§ **Task requirements**
a – Does the book review agree with each statement below? Answer yes or no for each, and quote the deciding words of the book review exactly.
(i) The book contains six stories.
(ii) Paul Samuels moves from Winnipeg to Minneapolis.
(iii) The paperback costs $15.95.
b – Please list every city named in the book review.
c – Return the passage of the book review starting with "Samuels is conceived" and going on through "moving to Toronto.".

§ **Document section**
THIS IS A cunning idea for a book, an ingenious literary conceit. Together, the six stories in Martin Waxman's Everything in Winnipeg Begins in a Car (Black Moss, 80 pages, $15.95 paper) combine to create the biography of a young man whom their author dubs "a nerdy Robert de Niro," one Paul Samuels of Winnipeg. Slightly sad and a little goofy all at once, the stories manage to merge nostalgia with low comedy and genuine sentiment with terrible automotive puns ("Paul was not a good fender"; "Drive is what he lacks.")

Samuels is conceived in a car; becomes an in utero member of a three-vehicle procession driving from Winnipeg to Minneapolis for a family wedding; makes the same trip over again at 14 and falls in love; has miserable dating experiences in cars until he thinks, "This car knows so much about me, it's embarrassing to be seen in it in public," and dies in a car accident at 35 after he's made the break with home by moving to Toronto.

Somehow, Waxman actually makes us feel sorry for his hapless hero; his mistakes with women are so richly ludicrous, his homesickness for his hopelessly possessive parents so genuine. What all this goes to prove, suggests Waxman with clever tongue firmly planted in cheek, is that you can take the boy out of Winnipeg but you can never, ever, take Winnipeg out of the boy. Especially a boy who's "turned in the wrong direction and ... can't figure out how to get back."

§ **Dataset extract**
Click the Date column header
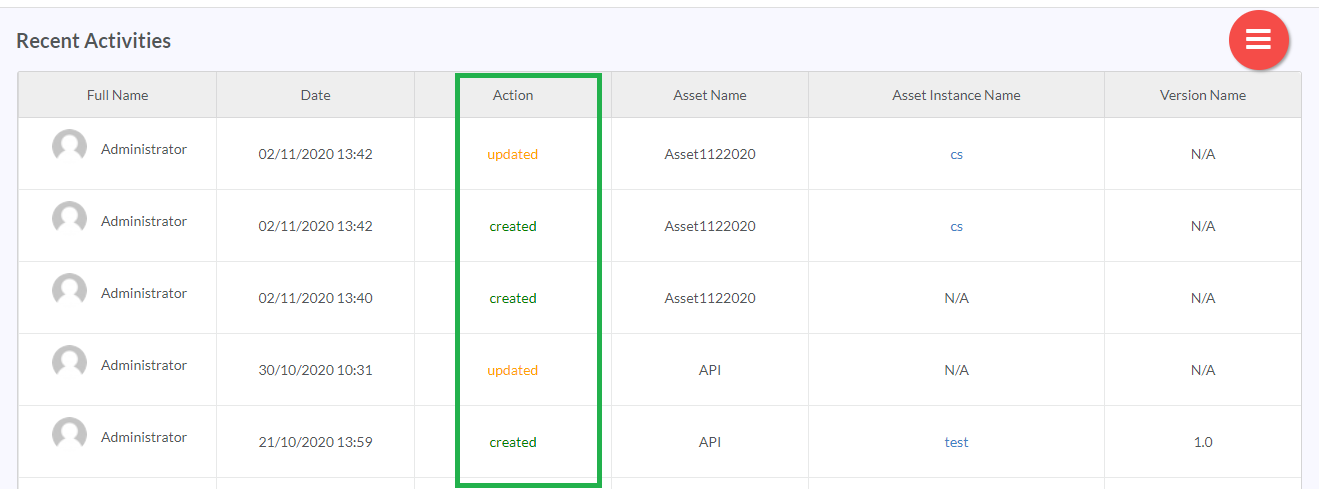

§ **List of solutions**
a –
(i) Yes: "the six stories in Martin Waxman's Everything in Winnipeg Begins in a Car"
(ii) No: "after he's made the break with home by moving to Toronto"
(iii) Yes: "$15.95 paper"

b – Winnipeg, Minneapolis, Toronto

c –
Samuels is conceived in a car; becomes an in utero member of a three-vehicle procession driving from Winnipeg to Minneapolis for a family wedding; makes the same trip over again at 14 and falls in love; has miserable dating experiences in cars until he thinks, "This car knows so much about me, it's embarrassing to be seen in it in public," and dies in a car accident at 35 after he's made the break with home by moving to Toronto.